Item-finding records
§ §
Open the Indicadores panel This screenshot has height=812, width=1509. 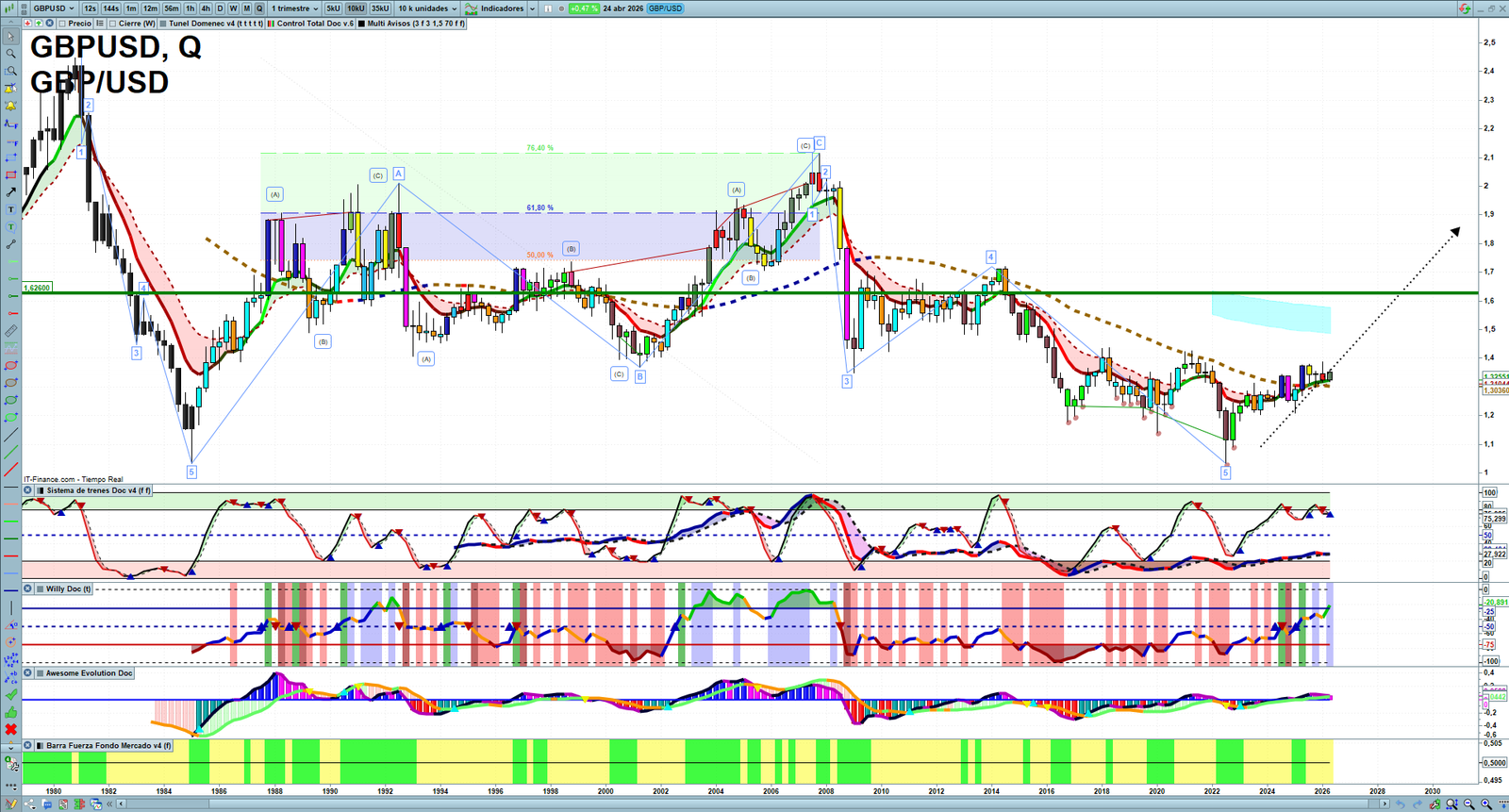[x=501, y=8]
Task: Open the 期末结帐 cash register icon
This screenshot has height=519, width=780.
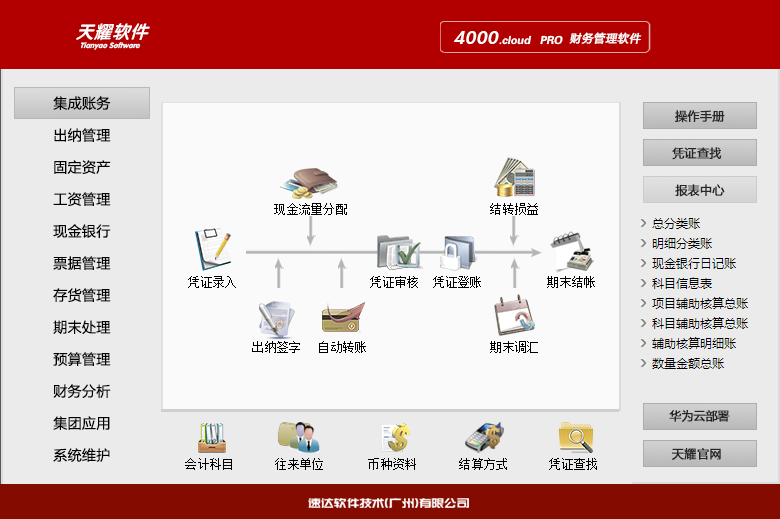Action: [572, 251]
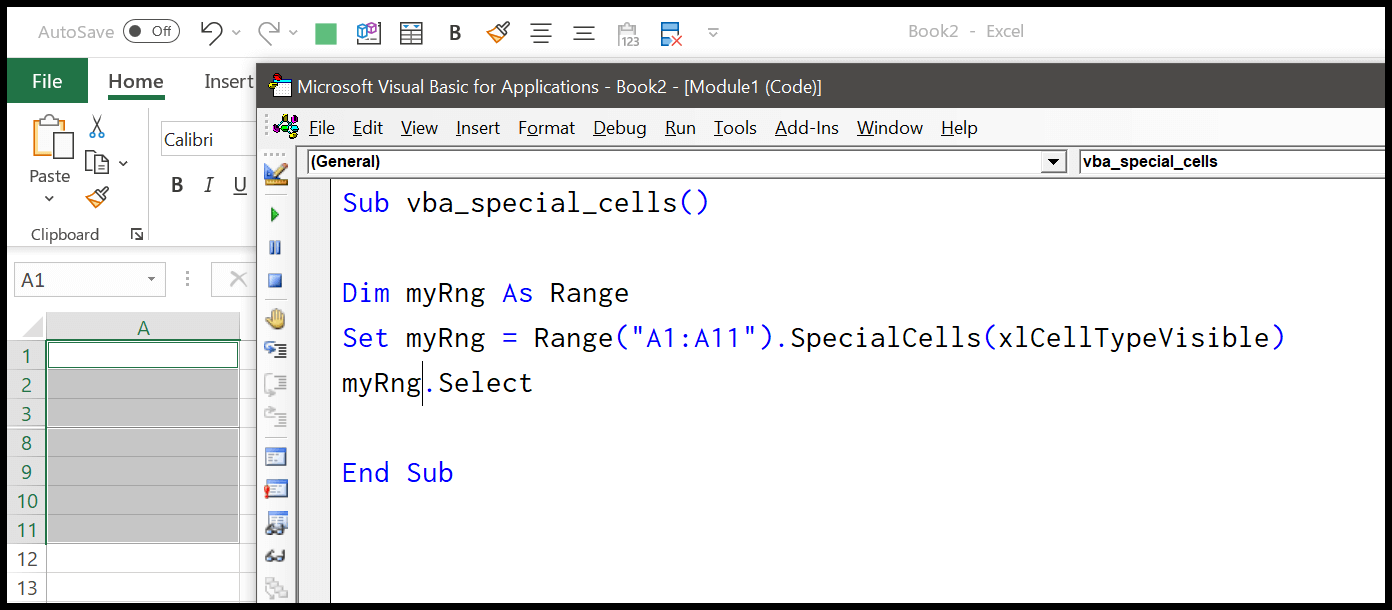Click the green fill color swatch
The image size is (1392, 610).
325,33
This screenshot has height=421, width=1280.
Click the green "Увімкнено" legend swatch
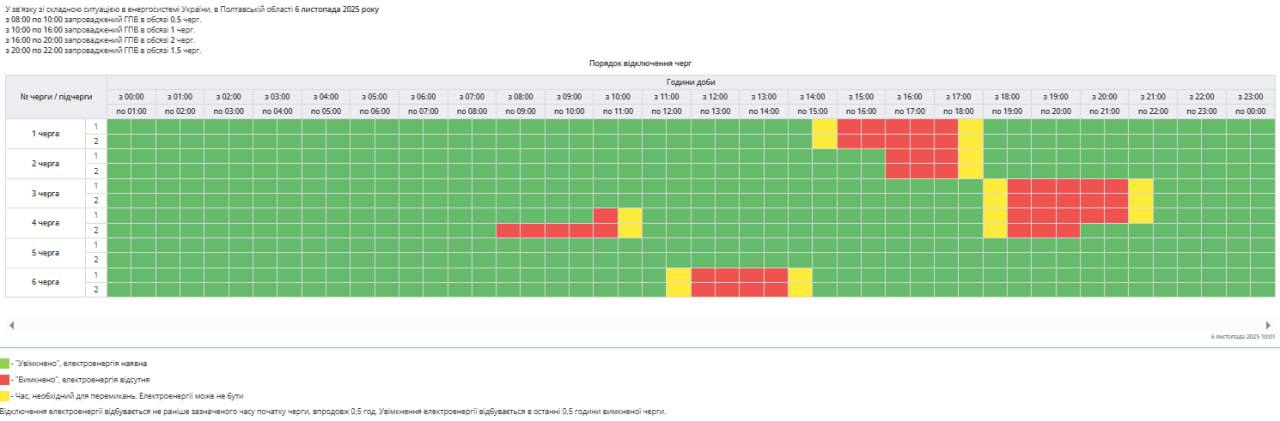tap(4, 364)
§ §
Begin at the line that has "Task: Open the 期末结帐 cash register icon" and stop after the last of the lines, writing them again with "screenshot" swapped for "snapshot" and nothing else changed. Leave the pictures out.

- **Exercise answer**:
Task: Open the 期末结帐 cash register icon
This snapshot has height=519, width=780.
Action: [572, 251]
Click the green fill color swatch
The image size is (1392, 610).
325,33
This snapshot has height=421, width=1280.
Click the green "Увімкнено" legend swatch
tap(4, 364)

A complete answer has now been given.